Gilberto Batista

Personal information
- Full name: Gilberto Dambi Batista
- Date of birth: 29 December 2003 (age 22)
- Place of birth: Bissau, Guinea-Bissau
- Height: 1.87 m (6 ft 2 in)
- Position: Centre-back

Team information
- Current team: Moreirense
- Number: 66

Youth career
- 2015–2016: Academia de Platine
- 2016–2021: Sporting CP

Senior career*
- Years: Team / Apps / (Gls)
- 2021–2023: Sporting CP B / 24 / (0)
- 2023–: Moreirense / 37 / (0)

International career^{‡}
- 2022–2023: Portugal U20 / 3 / (0)
- 2025–: Guinea-Bissau / 1 / (0)

= Gilberto Batista =

Bissau-Guinean footballer (born 2000)

Gilberto Dambi Batista (born 29 December 2003) is a professional footballer who plays as a centre-back for Moreirense and the Guinea-Bissau national team.

==Career==
A youth product of the Bissau-Guinean club Academia de Platine, Batista moved to Portugal with Sporting CP in 2016 where he finished his development.
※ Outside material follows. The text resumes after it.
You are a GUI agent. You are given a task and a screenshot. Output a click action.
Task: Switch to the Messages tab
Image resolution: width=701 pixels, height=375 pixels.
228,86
On 6 January 2020, he signed his first professional contract with Sporting. He was promoted to their reserves on the Liga 3 in 2021, and on 19 July 2023 again extended his contract with the club until 2025. On 22 June 2023, he transferred to Moreirense in the Primeira Liga on a contract until 2026. On 16 December 2024, he extended his contract with Moreirense until 2027.

==International career==
Born in Guinea-Bissau, Batista moved to Portugal at a young age and is a dual-citizen. In November 2022, he was called up to the Portugal U20s for a set of friendlies. He was called up to the senior Guinea-Bissau national football team for a set of 2026 FIFA World Cup qualification matches in March 2025. He debuted in a 2–1 loss to Burkina Faso on 24 March 2024.